→ PROBLEM TO SOLVE:
Write out every line below that includes the word "computer".

→ LISTED ENTRIES:
[Start of section]

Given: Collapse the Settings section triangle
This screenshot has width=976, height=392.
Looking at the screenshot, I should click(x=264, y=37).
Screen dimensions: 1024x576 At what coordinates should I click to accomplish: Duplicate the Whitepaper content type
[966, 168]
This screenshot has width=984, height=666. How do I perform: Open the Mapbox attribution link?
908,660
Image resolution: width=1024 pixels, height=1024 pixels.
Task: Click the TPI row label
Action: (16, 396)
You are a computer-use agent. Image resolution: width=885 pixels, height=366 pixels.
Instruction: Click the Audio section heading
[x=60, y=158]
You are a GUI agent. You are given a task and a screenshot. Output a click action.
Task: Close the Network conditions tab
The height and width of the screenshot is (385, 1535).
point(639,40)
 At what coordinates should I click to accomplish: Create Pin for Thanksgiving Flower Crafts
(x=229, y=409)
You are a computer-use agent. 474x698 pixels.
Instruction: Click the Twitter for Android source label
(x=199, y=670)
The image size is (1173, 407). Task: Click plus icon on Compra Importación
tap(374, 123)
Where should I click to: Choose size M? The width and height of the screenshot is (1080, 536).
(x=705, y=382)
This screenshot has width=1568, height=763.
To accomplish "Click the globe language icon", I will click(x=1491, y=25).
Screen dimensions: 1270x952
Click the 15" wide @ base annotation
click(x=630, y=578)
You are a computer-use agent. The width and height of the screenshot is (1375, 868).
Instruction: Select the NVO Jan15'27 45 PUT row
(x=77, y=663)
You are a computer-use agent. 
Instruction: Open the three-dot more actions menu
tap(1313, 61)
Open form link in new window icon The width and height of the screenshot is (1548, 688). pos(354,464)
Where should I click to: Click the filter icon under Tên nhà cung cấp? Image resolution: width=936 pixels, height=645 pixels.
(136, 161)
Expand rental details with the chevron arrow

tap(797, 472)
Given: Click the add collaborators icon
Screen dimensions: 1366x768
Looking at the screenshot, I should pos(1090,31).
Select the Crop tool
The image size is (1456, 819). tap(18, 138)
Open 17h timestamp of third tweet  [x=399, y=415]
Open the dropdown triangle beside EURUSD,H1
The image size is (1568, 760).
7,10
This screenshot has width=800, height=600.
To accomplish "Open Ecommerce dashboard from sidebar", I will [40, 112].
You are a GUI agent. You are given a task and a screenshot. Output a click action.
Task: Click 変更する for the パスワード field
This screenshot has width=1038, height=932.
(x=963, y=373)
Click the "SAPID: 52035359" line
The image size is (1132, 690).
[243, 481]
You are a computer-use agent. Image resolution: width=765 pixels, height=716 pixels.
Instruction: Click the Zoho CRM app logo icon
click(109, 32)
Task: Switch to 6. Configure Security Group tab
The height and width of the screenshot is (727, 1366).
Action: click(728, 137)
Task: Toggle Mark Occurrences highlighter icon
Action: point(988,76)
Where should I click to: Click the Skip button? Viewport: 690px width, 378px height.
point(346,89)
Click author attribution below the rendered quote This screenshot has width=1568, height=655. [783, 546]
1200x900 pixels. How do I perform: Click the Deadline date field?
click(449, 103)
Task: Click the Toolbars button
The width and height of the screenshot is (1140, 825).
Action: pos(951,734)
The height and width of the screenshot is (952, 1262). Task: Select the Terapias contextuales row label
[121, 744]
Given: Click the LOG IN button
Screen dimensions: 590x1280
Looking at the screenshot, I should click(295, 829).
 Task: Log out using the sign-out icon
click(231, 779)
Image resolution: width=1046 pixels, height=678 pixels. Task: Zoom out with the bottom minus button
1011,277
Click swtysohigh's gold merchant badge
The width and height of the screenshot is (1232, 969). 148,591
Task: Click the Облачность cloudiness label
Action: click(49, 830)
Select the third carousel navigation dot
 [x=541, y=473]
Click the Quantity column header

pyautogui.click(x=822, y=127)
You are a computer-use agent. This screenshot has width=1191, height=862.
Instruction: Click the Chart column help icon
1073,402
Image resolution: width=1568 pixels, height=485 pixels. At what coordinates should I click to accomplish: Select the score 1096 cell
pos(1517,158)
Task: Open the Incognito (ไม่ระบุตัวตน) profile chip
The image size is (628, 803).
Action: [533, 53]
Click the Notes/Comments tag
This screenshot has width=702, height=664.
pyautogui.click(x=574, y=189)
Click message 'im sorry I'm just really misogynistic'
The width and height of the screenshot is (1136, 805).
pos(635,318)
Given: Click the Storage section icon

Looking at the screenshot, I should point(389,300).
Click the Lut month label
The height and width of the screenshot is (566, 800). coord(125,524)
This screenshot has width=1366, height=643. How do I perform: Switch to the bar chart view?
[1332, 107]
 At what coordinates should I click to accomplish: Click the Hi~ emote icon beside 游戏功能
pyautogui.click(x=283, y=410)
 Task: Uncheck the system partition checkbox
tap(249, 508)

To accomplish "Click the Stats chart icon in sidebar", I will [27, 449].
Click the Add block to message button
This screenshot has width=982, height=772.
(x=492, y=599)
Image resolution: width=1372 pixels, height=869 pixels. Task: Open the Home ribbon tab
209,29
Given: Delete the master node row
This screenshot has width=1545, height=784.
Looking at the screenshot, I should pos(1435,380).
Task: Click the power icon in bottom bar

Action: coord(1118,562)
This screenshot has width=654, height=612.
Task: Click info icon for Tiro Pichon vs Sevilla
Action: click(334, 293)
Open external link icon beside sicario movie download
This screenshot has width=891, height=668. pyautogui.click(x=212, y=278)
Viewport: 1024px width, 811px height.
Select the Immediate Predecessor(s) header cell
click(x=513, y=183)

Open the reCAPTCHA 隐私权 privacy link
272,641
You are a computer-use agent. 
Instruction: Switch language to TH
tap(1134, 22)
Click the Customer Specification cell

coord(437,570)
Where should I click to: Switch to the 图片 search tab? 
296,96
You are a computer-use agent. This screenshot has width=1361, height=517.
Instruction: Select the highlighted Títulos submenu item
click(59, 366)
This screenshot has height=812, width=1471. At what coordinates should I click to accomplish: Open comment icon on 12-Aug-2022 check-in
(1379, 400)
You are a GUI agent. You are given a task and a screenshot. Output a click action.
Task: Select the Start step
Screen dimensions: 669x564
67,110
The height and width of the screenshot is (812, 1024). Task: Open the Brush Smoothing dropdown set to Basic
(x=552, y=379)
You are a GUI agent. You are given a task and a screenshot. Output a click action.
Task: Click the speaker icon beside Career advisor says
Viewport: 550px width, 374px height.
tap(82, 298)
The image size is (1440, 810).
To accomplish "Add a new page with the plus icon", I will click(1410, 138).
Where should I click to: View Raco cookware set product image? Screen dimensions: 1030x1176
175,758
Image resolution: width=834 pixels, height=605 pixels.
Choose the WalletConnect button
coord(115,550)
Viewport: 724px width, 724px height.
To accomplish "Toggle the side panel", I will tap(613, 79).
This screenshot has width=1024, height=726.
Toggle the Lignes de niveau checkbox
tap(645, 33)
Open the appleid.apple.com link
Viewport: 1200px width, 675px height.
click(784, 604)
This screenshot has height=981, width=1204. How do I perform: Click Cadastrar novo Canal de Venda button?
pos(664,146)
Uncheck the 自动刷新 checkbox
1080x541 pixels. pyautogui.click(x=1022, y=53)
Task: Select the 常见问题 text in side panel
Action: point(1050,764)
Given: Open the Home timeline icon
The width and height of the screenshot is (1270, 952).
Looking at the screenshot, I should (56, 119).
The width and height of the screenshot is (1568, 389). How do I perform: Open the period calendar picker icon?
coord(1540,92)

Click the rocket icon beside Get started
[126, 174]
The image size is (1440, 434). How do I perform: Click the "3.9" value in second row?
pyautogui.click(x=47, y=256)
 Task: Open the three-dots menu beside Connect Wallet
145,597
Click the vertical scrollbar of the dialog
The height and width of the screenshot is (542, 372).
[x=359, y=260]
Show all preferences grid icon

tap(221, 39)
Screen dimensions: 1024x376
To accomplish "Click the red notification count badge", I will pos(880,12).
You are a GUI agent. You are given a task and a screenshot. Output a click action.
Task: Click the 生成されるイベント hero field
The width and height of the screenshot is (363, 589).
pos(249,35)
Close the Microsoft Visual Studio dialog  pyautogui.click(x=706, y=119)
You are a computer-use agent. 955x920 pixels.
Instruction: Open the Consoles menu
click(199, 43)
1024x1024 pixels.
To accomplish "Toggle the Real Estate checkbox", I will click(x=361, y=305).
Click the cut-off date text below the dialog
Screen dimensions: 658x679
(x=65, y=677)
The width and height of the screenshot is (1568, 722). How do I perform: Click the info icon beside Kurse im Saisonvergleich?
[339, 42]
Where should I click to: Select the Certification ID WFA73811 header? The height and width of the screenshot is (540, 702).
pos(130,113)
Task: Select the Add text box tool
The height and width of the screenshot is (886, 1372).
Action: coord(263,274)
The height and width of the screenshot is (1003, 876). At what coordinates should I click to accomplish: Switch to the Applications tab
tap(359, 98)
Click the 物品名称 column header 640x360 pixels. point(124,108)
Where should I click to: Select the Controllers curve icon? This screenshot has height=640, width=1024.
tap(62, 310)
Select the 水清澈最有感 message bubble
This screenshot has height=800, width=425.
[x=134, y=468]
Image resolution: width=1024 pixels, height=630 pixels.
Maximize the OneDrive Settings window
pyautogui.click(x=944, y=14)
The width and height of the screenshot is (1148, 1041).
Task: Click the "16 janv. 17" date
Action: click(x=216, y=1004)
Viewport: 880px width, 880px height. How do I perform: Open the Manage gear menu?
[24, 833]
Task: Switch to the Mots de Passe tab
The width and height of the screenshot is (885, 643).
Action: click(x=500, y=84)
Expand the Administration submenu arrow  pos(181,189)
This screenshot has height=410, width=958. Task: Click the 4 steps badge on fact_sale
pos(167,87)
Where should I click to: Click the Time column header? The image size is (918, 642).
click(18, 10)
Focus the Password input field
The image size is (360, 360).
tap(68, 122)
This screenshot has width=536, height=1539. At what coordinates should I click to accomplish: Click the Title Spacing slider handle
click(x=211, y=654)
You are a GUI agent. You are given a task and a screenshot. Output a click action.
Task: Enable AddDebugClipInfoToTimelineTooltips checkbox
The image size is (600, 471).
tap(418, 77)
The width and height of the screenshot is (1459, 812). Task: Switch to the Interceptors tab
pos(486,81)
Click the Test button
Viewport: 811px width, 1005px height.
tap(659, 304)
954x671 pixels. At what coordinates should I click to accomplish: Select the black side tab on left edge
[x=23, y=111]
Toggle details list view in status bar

[End of section]

→ ANSWER BOX:
You are a computer-use agent. Image resolution: width=885 pixels, height=366 pixels.
You are a computer-use agent. 474x698 pixels.
You are a computer-use agent. The width and height of the screenshot is (1375, 868).
You are a computer-use agent. 
You are a computer-use agent. Image resolution: width=765 pixels, height=716 pixels.
You are a computer-use agent. This screenshot has width=1191, height=862.
You are a computer-use agent. 
You are a computer-use agent. This screenshot has width=1361, height=517.
You are a computer-use agent. 955x920 pixels.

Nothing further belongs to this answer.